What is being asked
Can you gather every line from the entries below that contains the string "Viewport"?

-- Begin Material provided --

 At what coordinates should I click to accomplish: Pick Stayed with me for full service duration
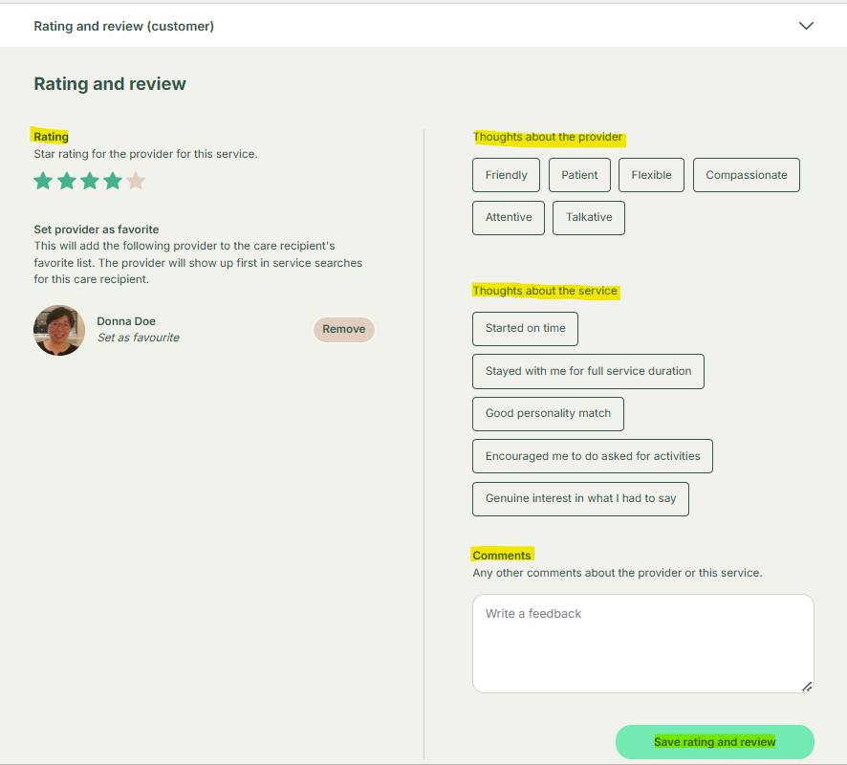coord(588,371)
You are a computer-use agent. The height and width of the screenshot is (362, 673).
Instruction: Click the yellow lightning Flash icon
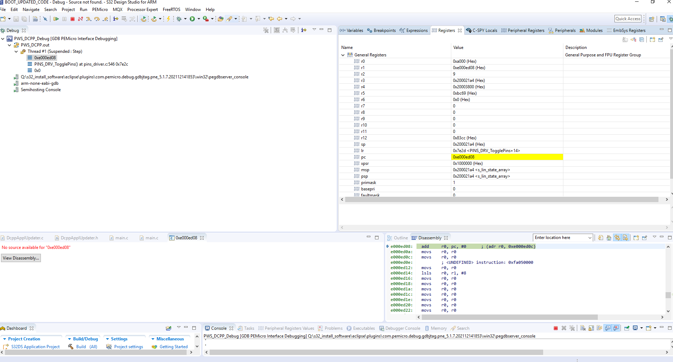[x=169, y=19]
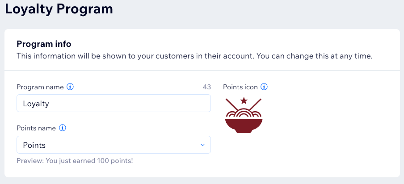The width and height of the screenshot is (404, 184).
Task: Click the 43 character counter
Action: click(x=206, y=87)
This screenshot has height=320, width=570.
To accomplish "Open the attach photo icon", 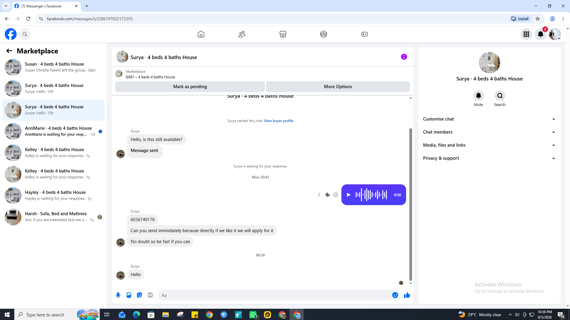I will pyautogui.click(x=129, y=295).
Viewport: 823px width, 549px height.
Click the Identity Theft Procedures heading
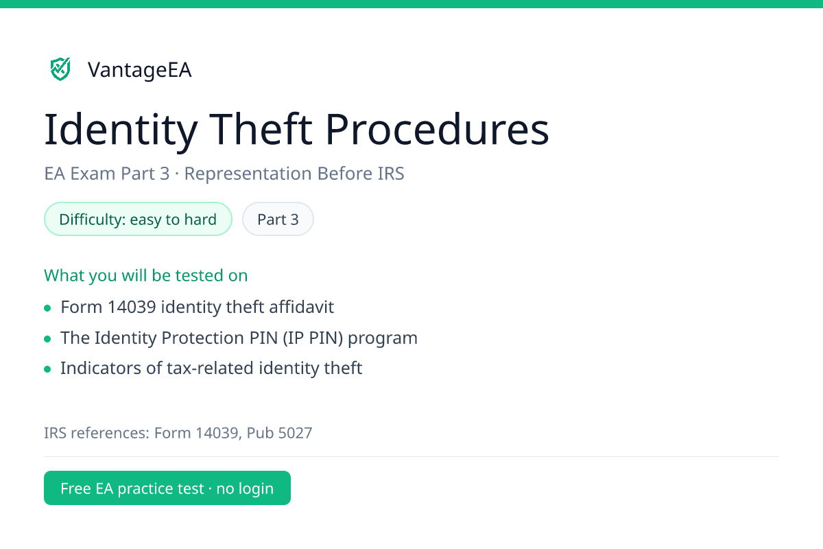[297, 129]
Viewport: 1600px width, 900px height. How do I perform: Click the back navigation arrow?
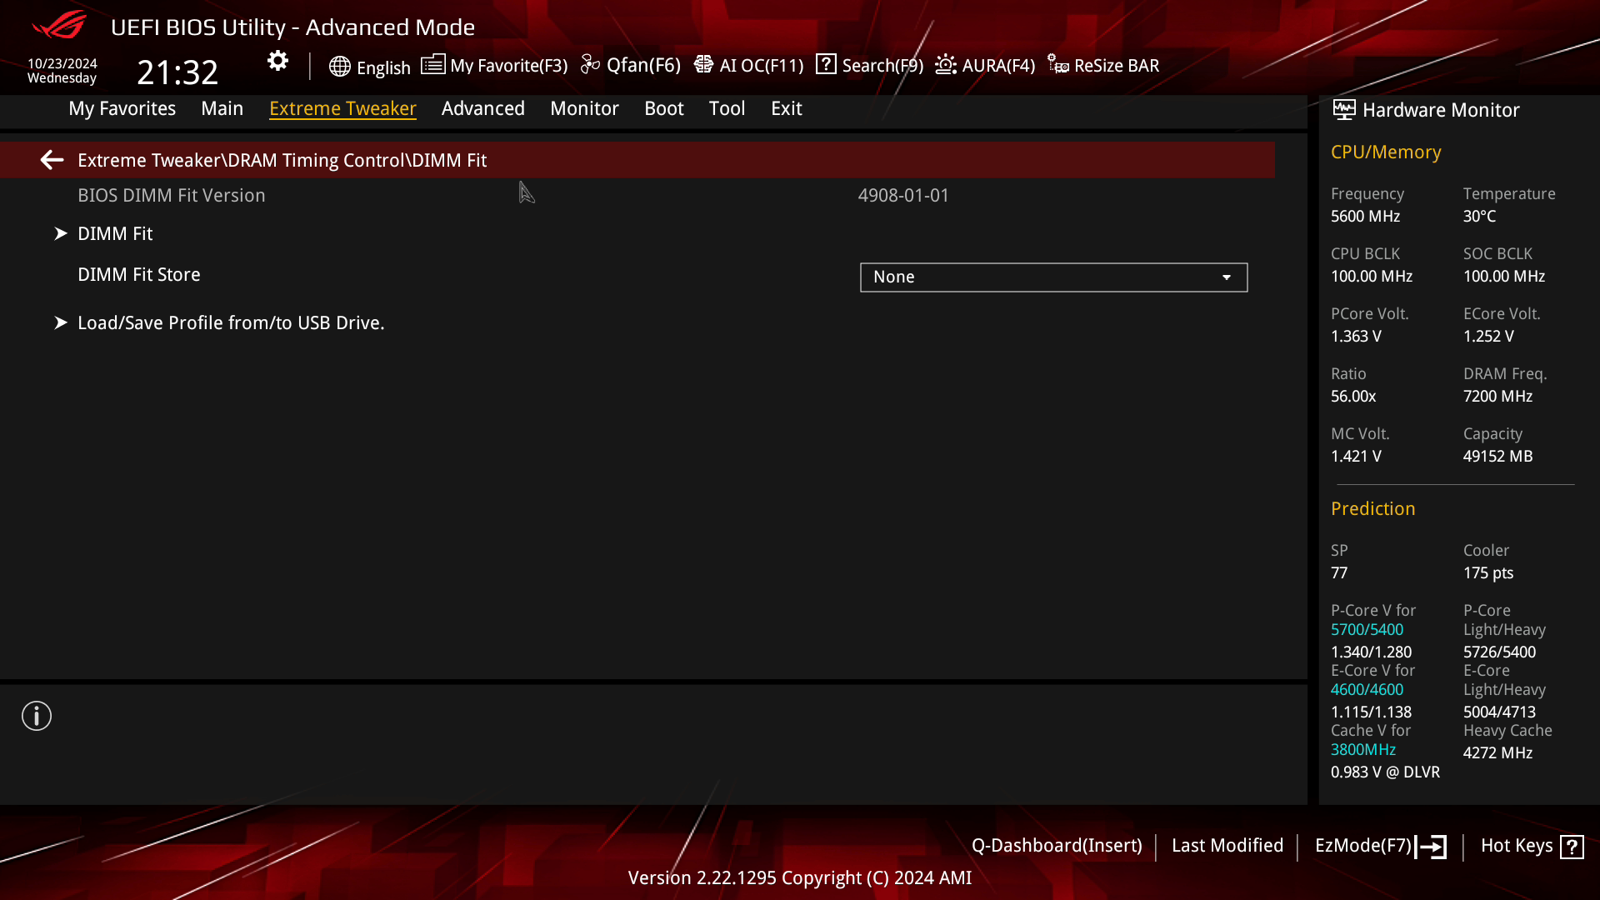point(52,159)
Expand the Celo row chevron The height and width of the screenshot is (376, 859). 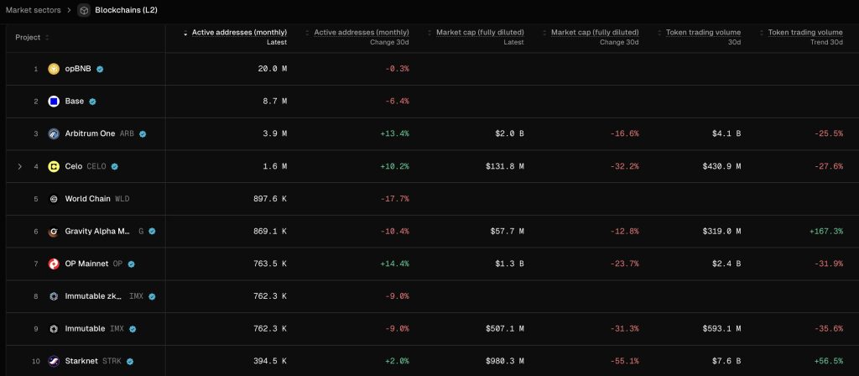tap(20, 166)
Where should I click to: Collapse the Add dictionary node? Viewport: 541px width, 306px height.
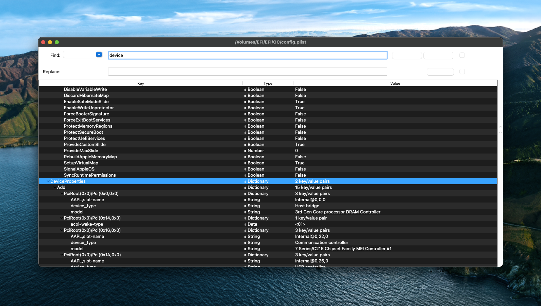(x=55, y=188)
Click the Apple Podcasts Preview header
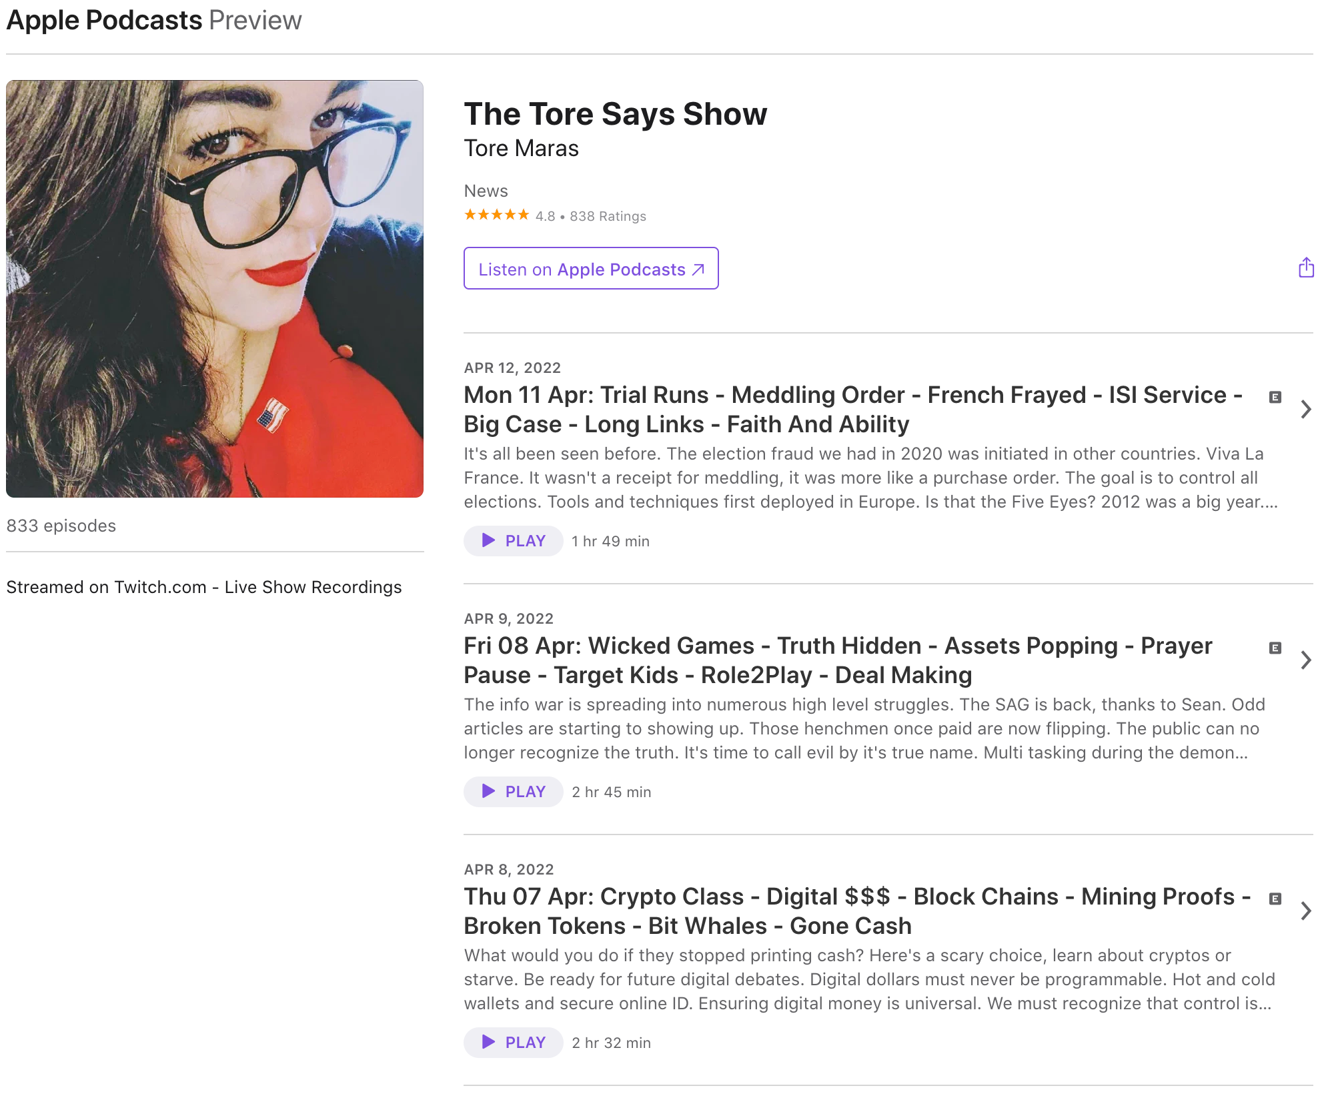Image resolution: width=1338 pixels, height=1098 pixels. click(154, 21)
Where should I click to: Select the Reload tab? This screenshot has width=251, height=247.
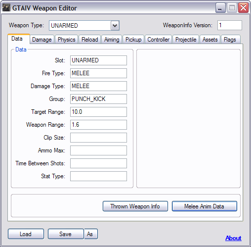[90, 40]
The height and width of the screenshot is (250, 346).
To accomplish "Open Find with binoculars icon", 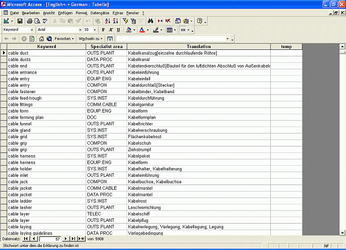I will tap(151, 21).
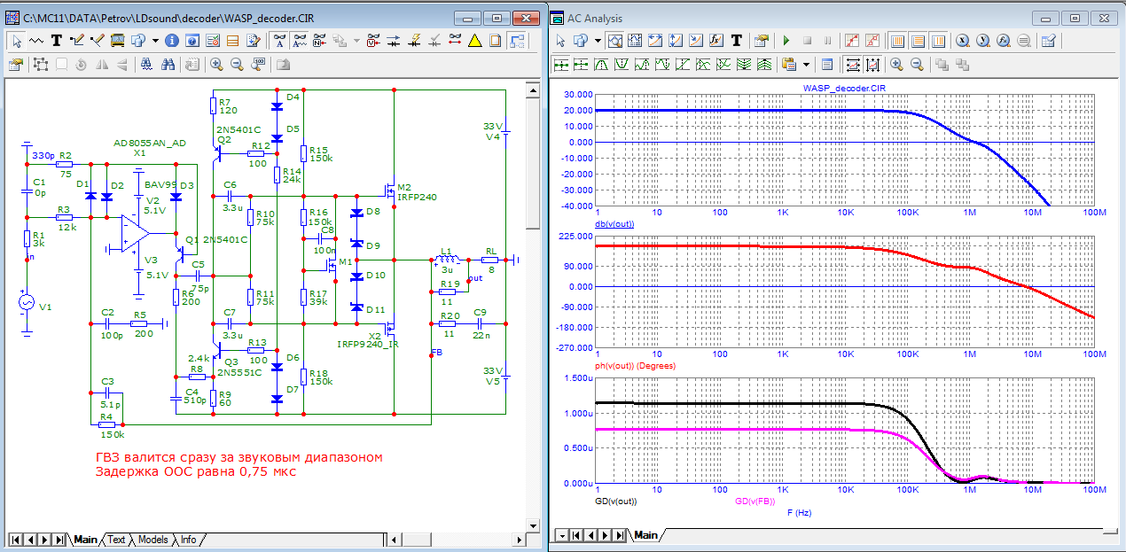This screenshot has width=1126, height=552.
Task: Click the green Run analysis play button
Action: 786,41
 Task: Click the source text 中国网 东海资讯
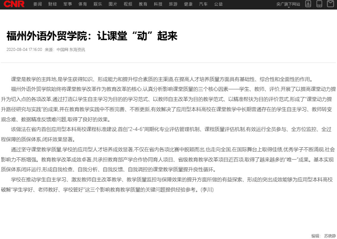(x=71, y=50)
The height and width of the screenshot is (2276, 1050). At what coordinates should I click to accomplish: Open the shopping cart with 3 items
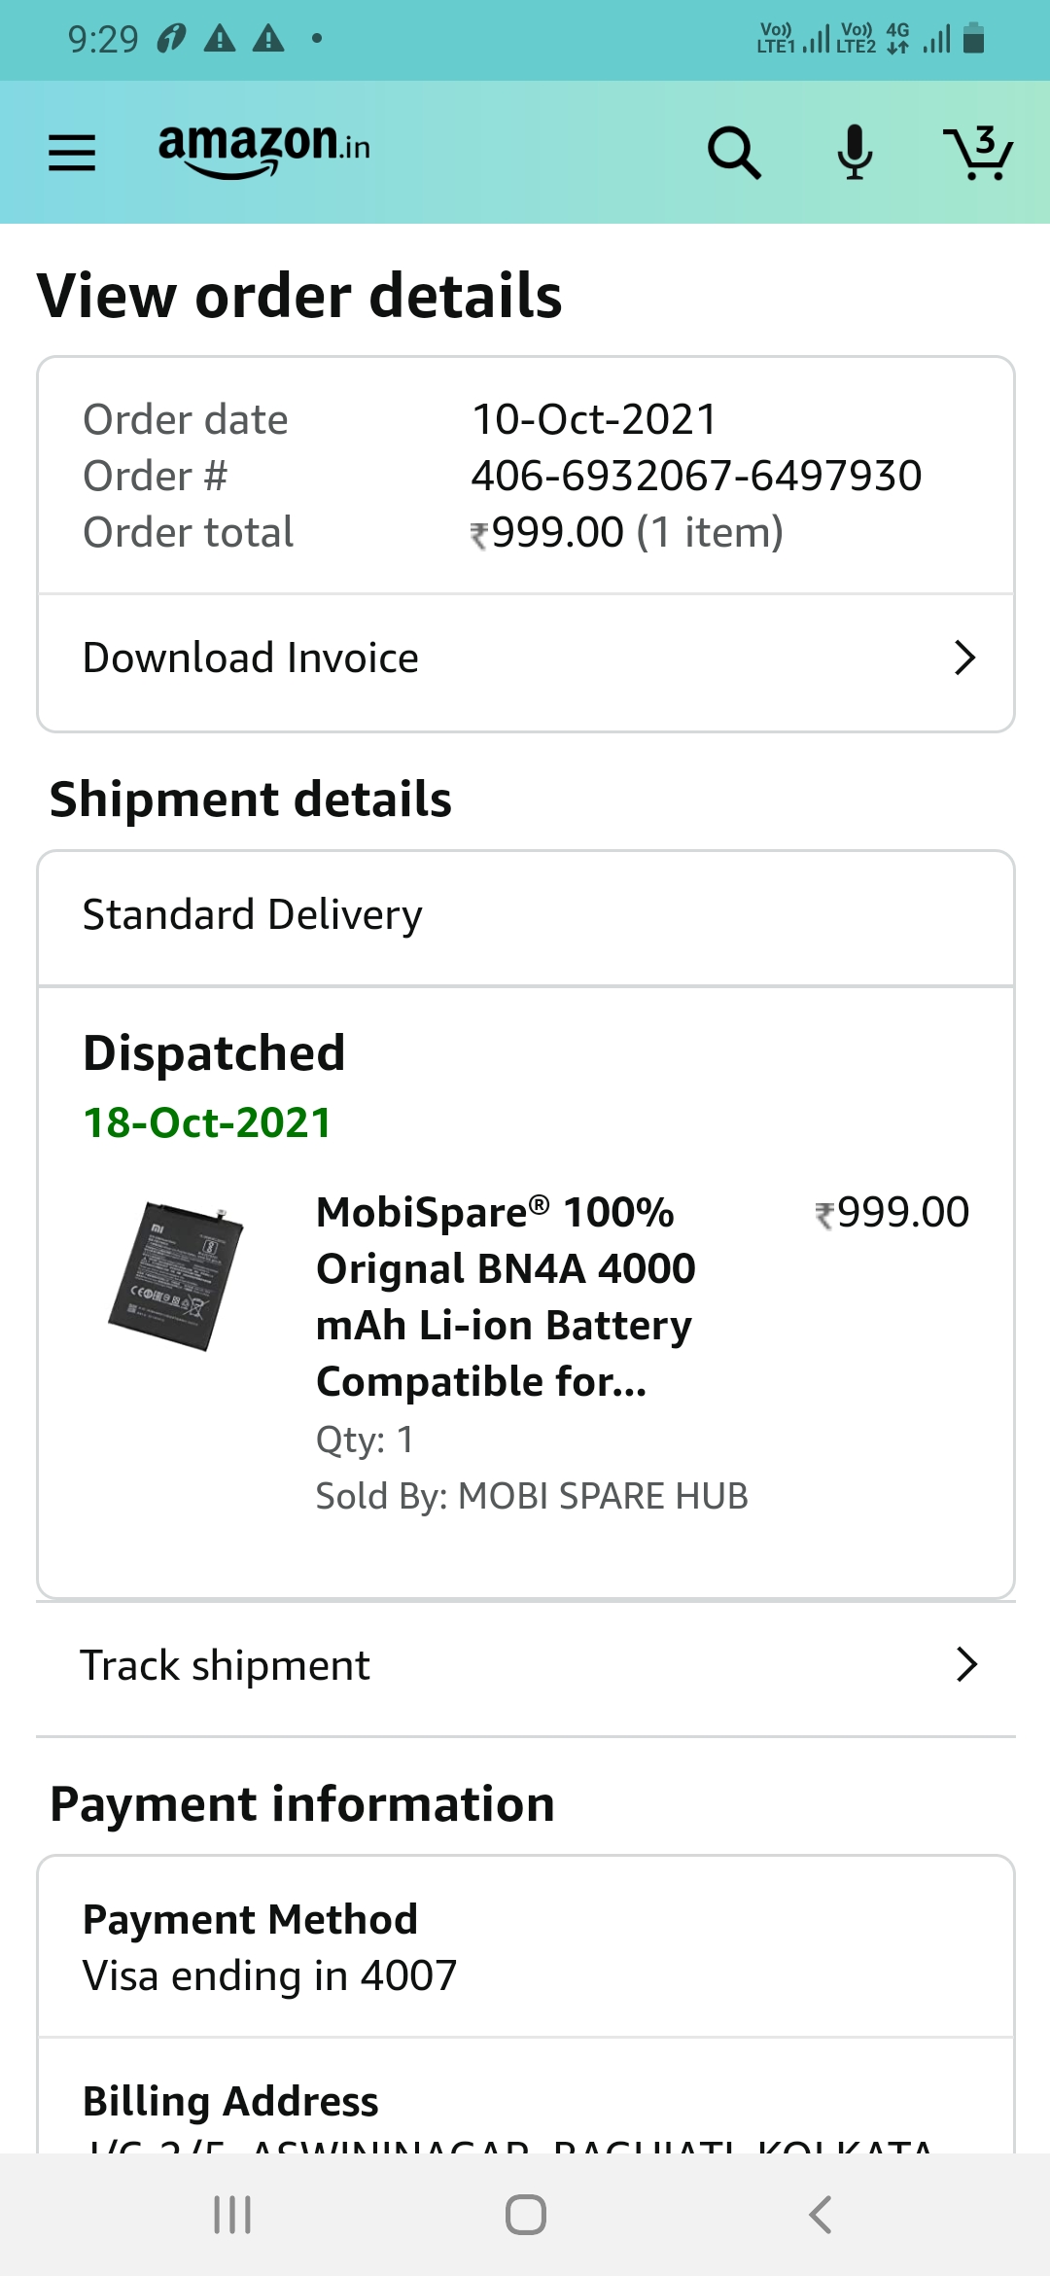pos(978,153)
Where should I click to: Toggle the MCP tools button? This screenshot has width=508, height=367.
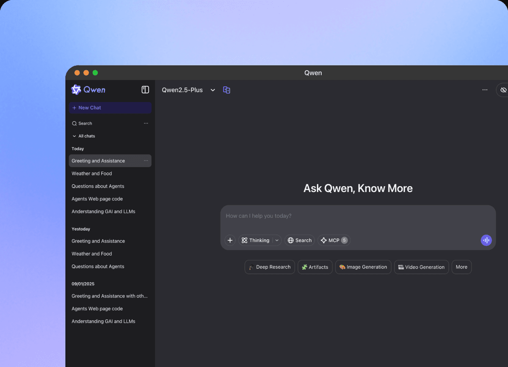(334, 240)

-- End Material provided --

Full response
Viewport: 823px width, 549px height.
Viewport: 1600px width, 900px height. How do I perform: Click the back navigation arrow?
Where should I click to: Collapse the Add dictionary node? Viewport: 541px width, 306px height.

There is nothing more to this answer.